# [What the task asks]
Copy the lines word for word, starting with the line that contains "The width and" and going on through the line that contains "Describe the element at coordinates (415, 144)", and omit the pictures.

Records provided: Begin

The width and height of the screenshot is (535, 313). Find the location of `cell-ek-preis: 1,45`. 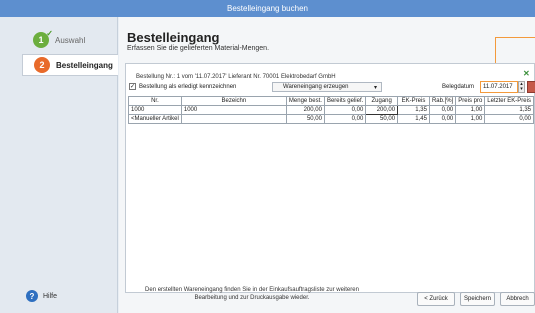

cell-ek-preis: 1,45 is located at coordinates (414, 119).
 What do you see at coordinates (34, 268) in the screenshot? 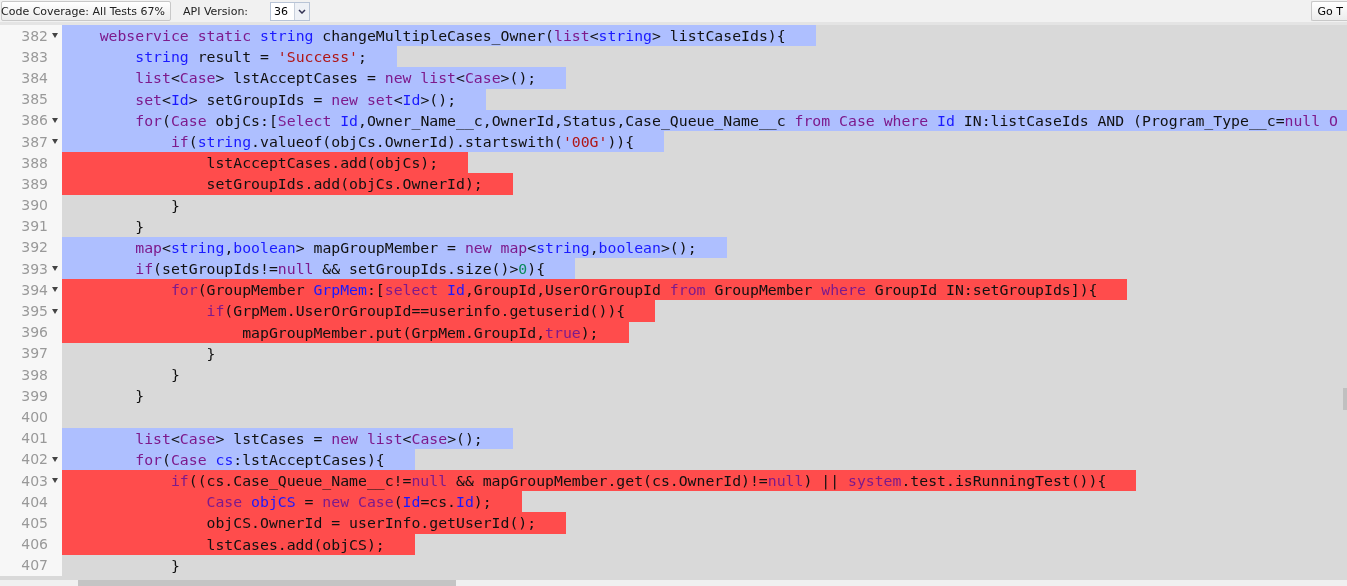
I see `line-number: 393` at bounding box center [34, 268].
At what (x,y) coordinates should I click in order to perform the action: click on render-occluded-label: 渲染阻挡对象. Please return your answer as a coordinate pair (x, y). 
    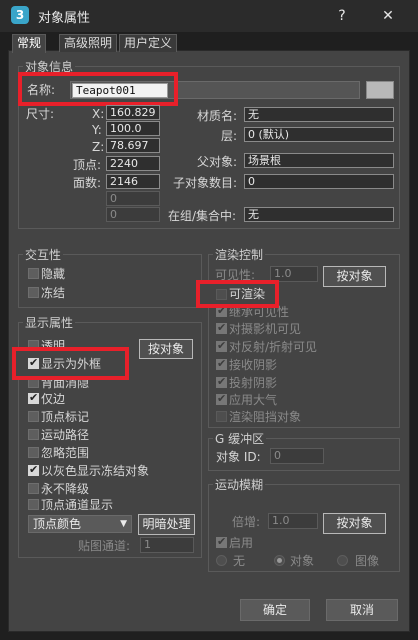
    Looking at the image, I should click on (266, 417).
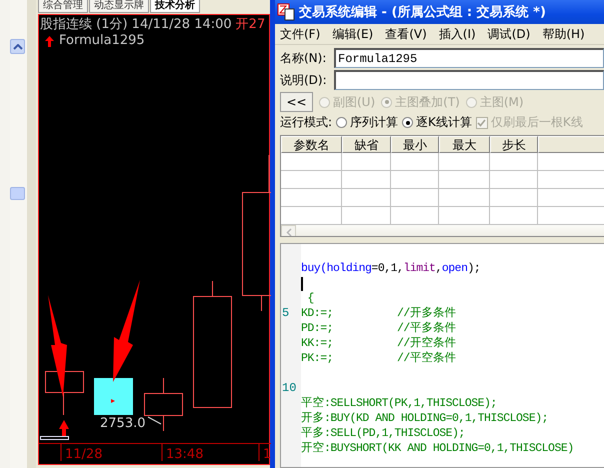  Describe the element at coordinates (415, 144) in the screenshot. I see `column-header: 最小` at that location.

Records provided: End
Records provided: Begin

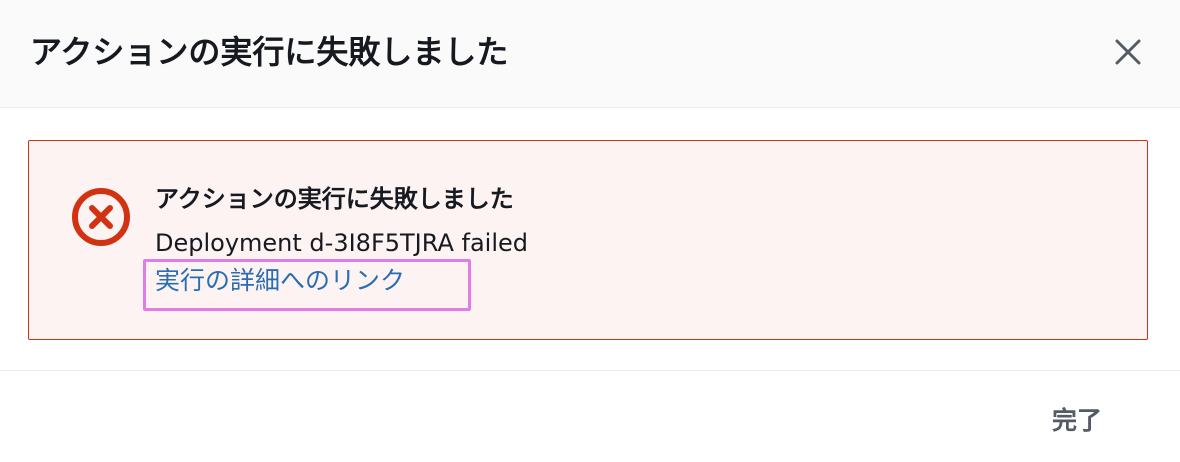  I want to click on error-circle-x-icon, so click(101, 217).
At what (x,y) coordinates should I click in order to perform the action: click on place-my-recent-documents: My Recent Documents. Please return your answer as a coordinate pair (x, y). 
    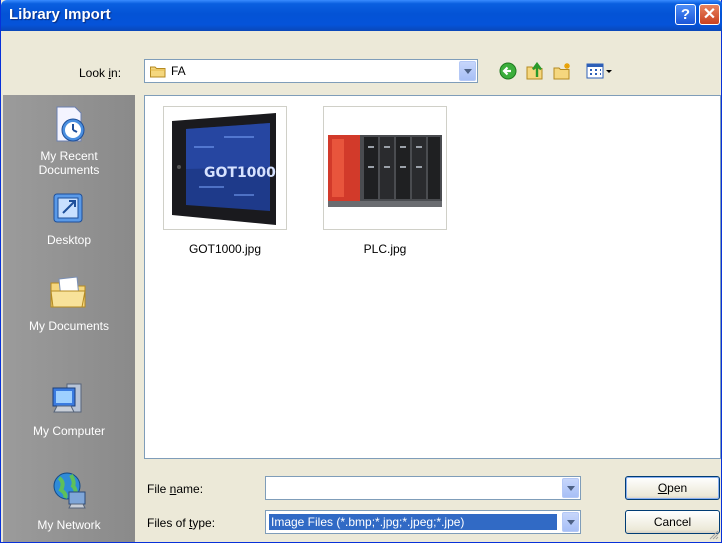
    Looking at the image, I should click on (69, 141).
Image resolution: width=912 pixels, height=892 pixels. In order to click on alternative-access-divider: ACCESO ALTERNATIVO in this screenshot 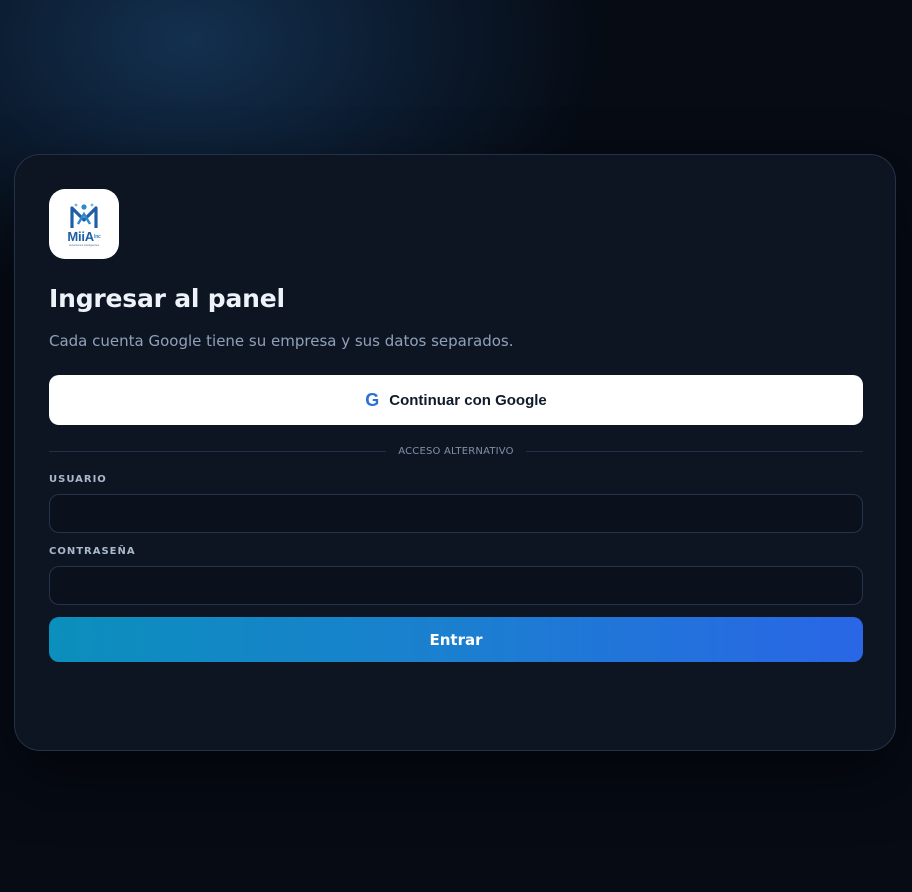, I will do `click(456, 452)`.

Records provided: End
Records provided: Begin

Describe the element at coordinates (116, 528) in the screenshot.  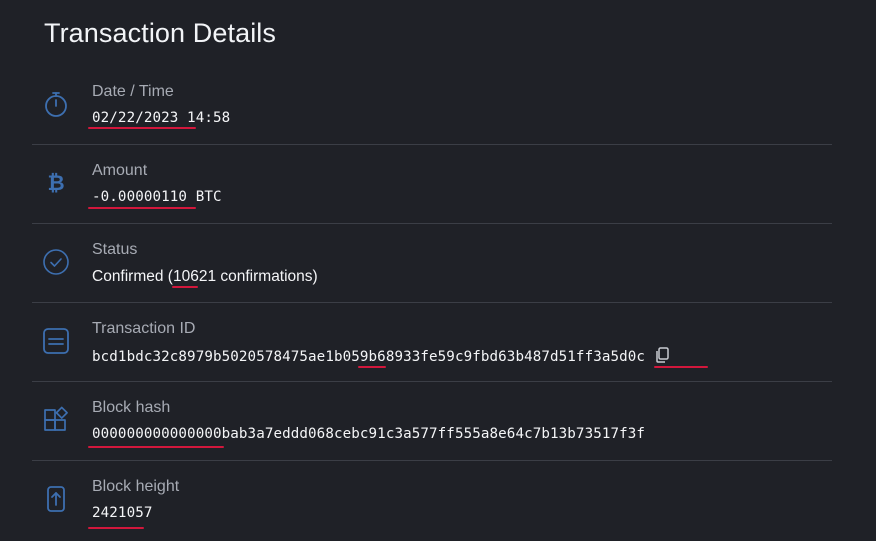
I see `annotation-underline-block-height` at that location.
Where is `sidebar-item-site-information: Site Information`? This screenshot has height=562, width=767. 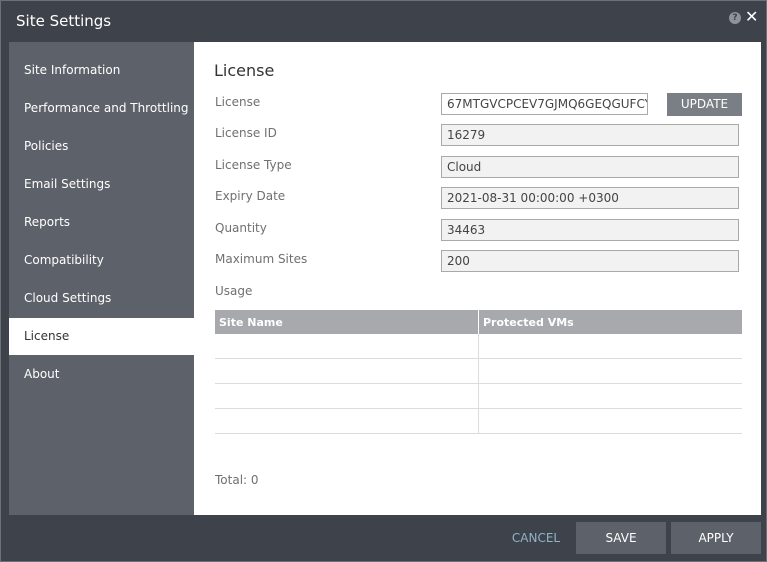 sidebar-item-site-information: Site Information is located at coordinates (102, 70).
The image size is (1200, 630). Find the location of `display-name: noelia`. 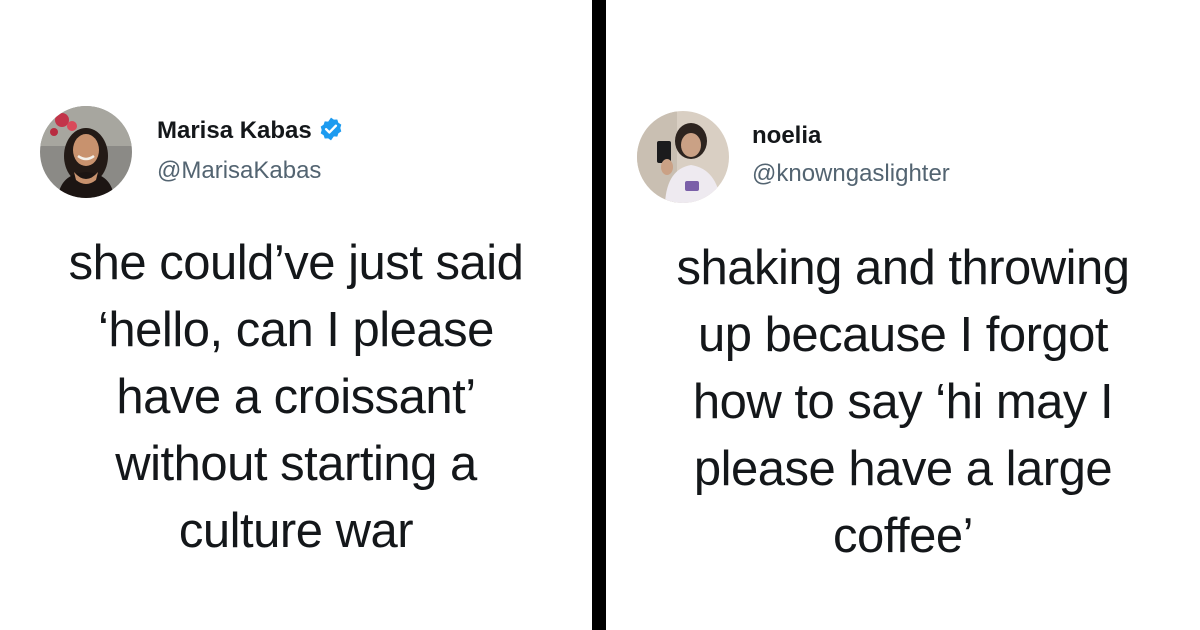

Records provided: End

# [Result of this task]
The width and height of the screenshot is (535, 313). Find the location of `cell-ek-preis: 1,45`. 

cell-ek-preis: 1,45 is located at coordinates (414, 119).
 What do you see at coordinates (34, 268) in the screenshot? 
I see `line-number: 393` at bounding box center [34, 268].
At what (x,y) coordinates should I click in order to perform the action: click on render-occluded-label: 渲染阻挡对象. Please return your answer as a coordinate pair (x, y). 
    Looking at the image, I should click on (266, 417).
  Describe the element at coordinates (415, 144) in the screenshot. I see `column-header: 最小` at that location.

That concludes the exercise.